• Supplied text
# Worth taking on the wife for?



## damacl6 (Aug 15, 2011)

So I have been lbs shopping and have found one I really like. They sell GT and Felt. Now I went in yesterday with a agreed on budget with my wife of $1k. Not a lot I know, but I am a pure beginner with a family to feed. I am going in tomorrow to ride a few, and if I find "the one" will put it on layaway then get it after the family gets back from Disney World Next month. The guy at the shop who was great, showed me a Felt z95, which I had in mind when I went in since it's in the price range and I have read good things about it. Great, I will try it out. 

He then jumped to the GT GTR srs 1 which has an Ultegra group set. I immediately thought he missed the talk of my budget. He quickly explains he could give it to me for $1149. This sounds great, but I would also need pedals and shoes which I assume will add a few hundred more dollars to the price. So he wants me to look at a $899 bike and a $14-1500 bike. Thoughts on trying the srs 1 out and if I really like it trying to convince the wife the extra money will be well spent?

Is the srs 1 a better enough bike than the z95 that some one totally inexperienced on road bikes would notice a huge difference? Trying to spend an extra $600 right after a $12000+ family vacation would be a hella hard sell. In your opinions, would the GTR srs 1 be better enough to even go down that road with the love of my life?


----------



## squiddy (Oct 30, 2011)

Stick to your budget. The same thing happened to me at nearly every bike shop I visited. I was constantly upsold, saying for just a little more you're getting a much better bike.. Well that may be true, but unless you realize that's applicable at almost every level, you'll keep getting upsold, as I did.

• Data provided

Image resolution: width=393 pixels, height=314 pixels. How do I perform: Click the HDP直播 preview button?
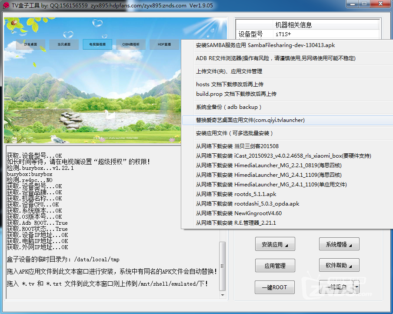pos(164,44)
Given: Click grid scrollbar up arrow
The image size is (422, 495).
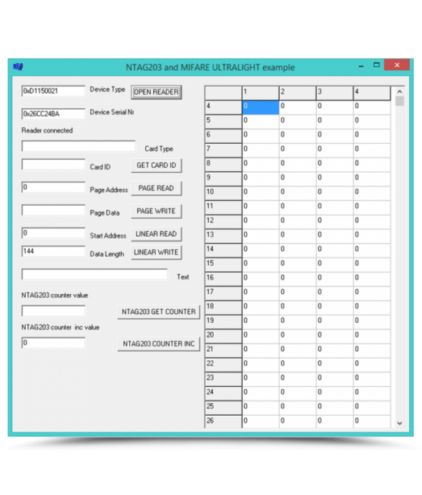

• Brief A
Translate this sentence from the road bike thread into Spanish: "The same thing happened to me at nearly every bike shop I visited."
• Brief B
Write the next part of the road bike thread, picking up after its final sentence.
The material bears no relation to the road bike thread.

• Expected answer A
Lo mismo me ocurrió en casi todas las tiendas de bicicletas que visité.

• Expected answer B
So, I went in saying I wanted a bike under $1000. After 20 minutes of verbage, the sales guy was showing me what the difference was between an $1800 and $2200 bike LOL. Indeed, I was curious about everything and he was doing everything he could to fuel my curiosity and desire for a good bike. But at the end of the day, I remembered for a beginner weight isn't nearly important as fit. Would I appreciate the difference between a Tiagra vs. Ultegra group set? Honestly, as a beginner, most likely not. Is Shimano Tiagra components utter crap? No, they shifted great. 

Don't lose sight of your budget, that's the whole point of having one.


----------



## squiddy (Oct 30, 2011)

BTW, given differences in price are largely due to material improvements (lighter, stronger, etc), here's a great article I ran across that helped put things in perspective for me.


----------



## PJ352 (Dec 5, 2007)

Beginning at the beginning, you're comparing two different types of bikes. The GT's geometry is pretty much in line with race bikes, while the Felt's leans toward relaxed/ endurance oriented. 

What this basically means to you is that (all else being equal in fitting), the GT will have a slightly more aggressive rider position and slightly quicker steering/ handling. In short, you're comparing the slightly slower (more predictable) handling of a relaxed geo bike versus quicker (twitchier) handling of a race bike. Cyclists prefer one over the other for a number of reasons, so I would suggest riding both back to back (out on the roads and for some duration) before deciding.

That said, I have some thoughts re: the bikes. Both are fine choices quality-wise, but (FWIW) the GT's do use a more unique headset system that some owners have difficulty finding when replacement is necessary (which isn't - or at least shouldn't be - too often). Performance bike carries their framesets, so if you're interested in more info, you can read through some of their reviews. Not a deal breaker IMO, but something to be aware of.

Lastly, If your intended uses are recreational/ group/ fitness/ training type rides, I think the Felt will more than suite your needs, so looking at this from a 'gear' angle I don't think it's at all necessary to raise your budget. As long as the bike suites your intended purposes and fits well, there will be minimal (if any) payback in durability/ performance in doing so.


----------



## MySpokeIsABroke (Sep 24, 2011)

Happy Wife Happy Life


----------



## Tommy Walker (Aug 14, 2009)

A couple of ways to stay within your budget, first the Felt is a great bike, if that fits and fits your needs, you can stop right there. I would absolutely pick it over the GT.

Second, as squiddy talked about the Tiagra, the 2012 Tiagra is going to offer 10 speeds and be a pretty good groupset, which I think will make a lot of bikes very affordable (certainly within your $1000 budget).

Lastly, your timing is great, as right now is when many bikes go on sale, so shop around to see if that $1,400 bike is discounted to $1,000.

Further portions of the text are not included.